Then, there's a bit of shennanigans with an alien turning the Avengers to stone at the request of Namor, but they're rescued by Cap, and then the new Avengers finally tackle The Submariner who, yep, manages to escape again.
The idea of an alien who turns folks to stone and who has been mistaken for the legendary gorgon, Medusa, is a plot device right out of Lee's earlier fantasy stories - "Call Her ... Medusa" from Journey into Mystery 96 (Sep 1963) is just one example.
Interestingly, Namor doesn't seem to recognise Captain America, though you'd have thought that, given they were 1940s contemporaries, they'd have at least known about each other, even if they'd never met - but weren't they in the All-Winners Squad together (All-Winners Comics 19, Fall 1946)?
Captain America is the undoubted star of Avengers 4 and, as you might expect, he has the lion's share of the action. He's instrumental in figuring out what happened to the "missing" Avengers and in tracking down the sunglasses-wearing character who fired a strange weapon at his team-mates. Once the other Avengers are restored, the team goes after Namor and though each has a moment of combat with the Sub-Mariner, it is Cap who frees hostage Rick Jones moments before an earthquake forces Namor to return to the depths.
The inker's not credited on Avengers 4 ... I'd always assumed it was Paul Reinman, as that's who'd inked the issues on either side which didn't look much different, but the Grand Comicbook Database gives the inker as George Roussos. Either way, I wasn't that keen on the inks, thinking they looked rushed and messy. I'm sure George Roussos had his fans but I wasn't one of them.

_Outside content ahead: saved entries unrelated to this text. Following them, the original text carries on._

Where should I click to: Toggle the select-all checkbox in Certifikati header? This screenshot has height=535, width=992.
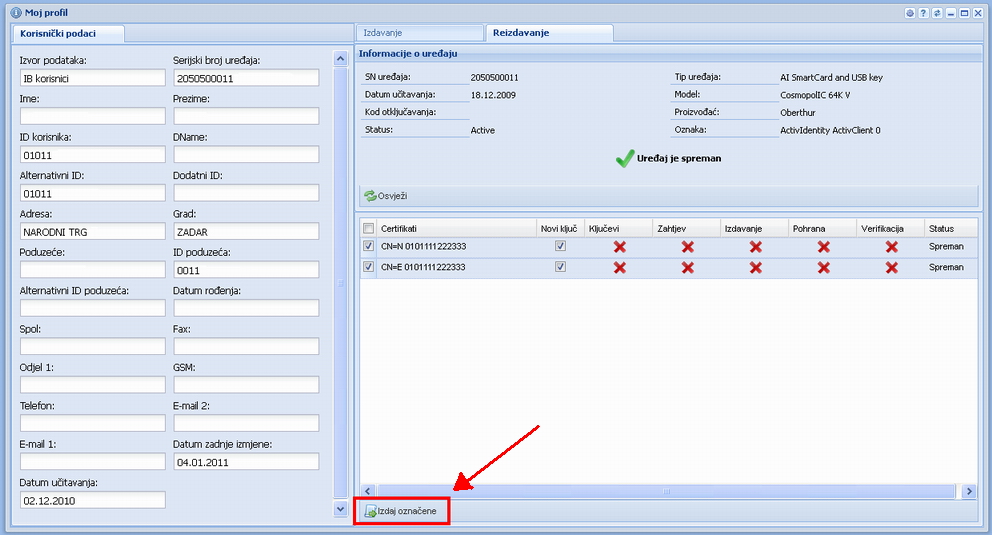[368, 228]

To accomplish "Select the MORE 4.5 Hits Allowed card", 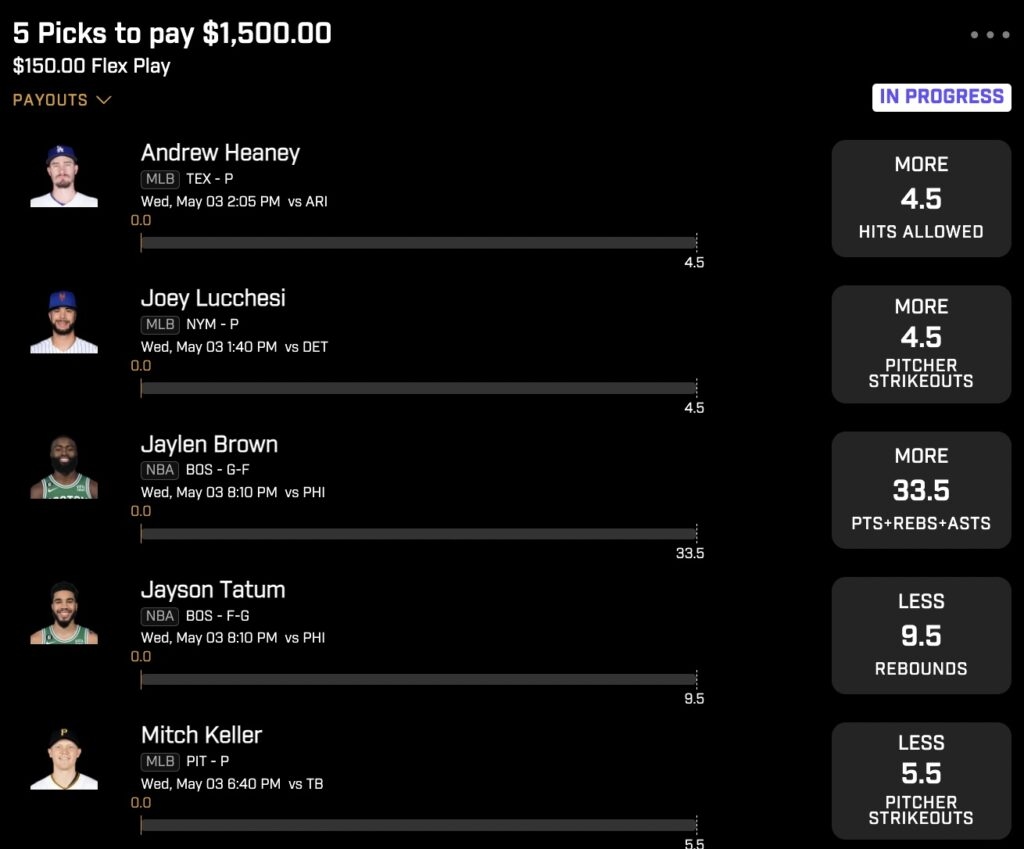I will pos(921,198).
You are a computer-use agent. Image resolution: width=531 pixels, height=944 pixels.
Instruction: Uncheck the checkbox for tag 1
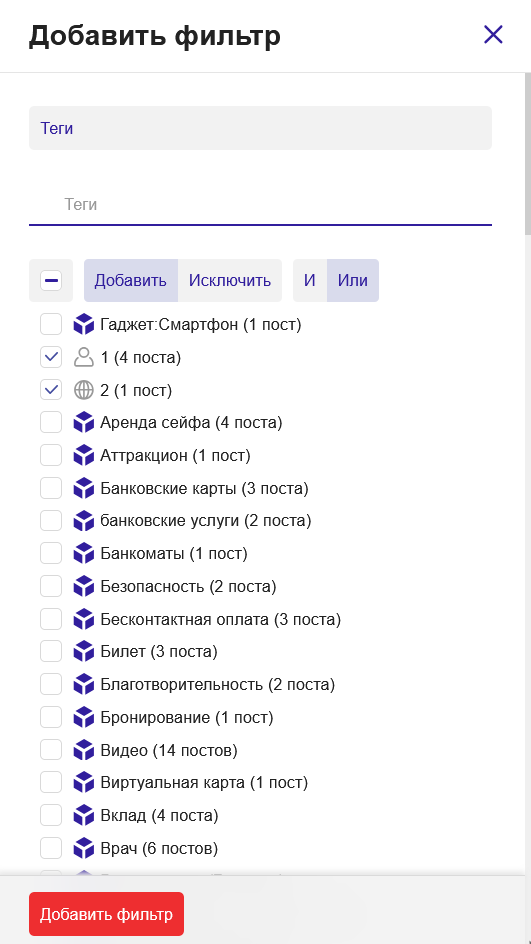[x=51, y=358]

Captain America's very next appearance was briefly in Fantastic Four 25 and more fully in FF26, where he and the Avengers found themselves in a scrap with the FF over who had first dibs on The Hulk.
These two comics were heavily advertised in the other Marvels of the day and were both on my "must-get" list. When I did manage to track down copies, I wasn't in the least disappointed. |
It really is a great Marvel event, featuring 80% of the company's main characters in one adventure. Giving the tale two issues meant that the storytelling felt uncramped and satisfying and it remains to this day one of my all time favourite Marvel tales. There are a couple of minor niggles. Stan still hadn't really found The Hulk's voice yet, and in many panels he talks a bit like The Thing. And the resolution, where Rick Jones drops an "emergency gamma-ray treated capsule which Banner gave me months ago" into the Hulk's mouth and the Hulk, transforming back to Banner, falls into the Hudson River does seem a bit unimaginative - or perhaps too imaginative - and seems like a Jack Kirby plot-point. Inking is once again by George Roussos (as "George Bell") and is, if nothing else, consistent with the previous Avengers issue.
Jack Kirby adds a montage of The Avengers with both The Hulk and Captain America present, even though up to this point they haven't appeared together in the team and it's even debatable whether Bruce Banner would be aware of Cap as an Avenger. But Kirby partially redeems himself with this fabulous two-thirds page panel of the living rock being forced up to the surface world by the Lava people.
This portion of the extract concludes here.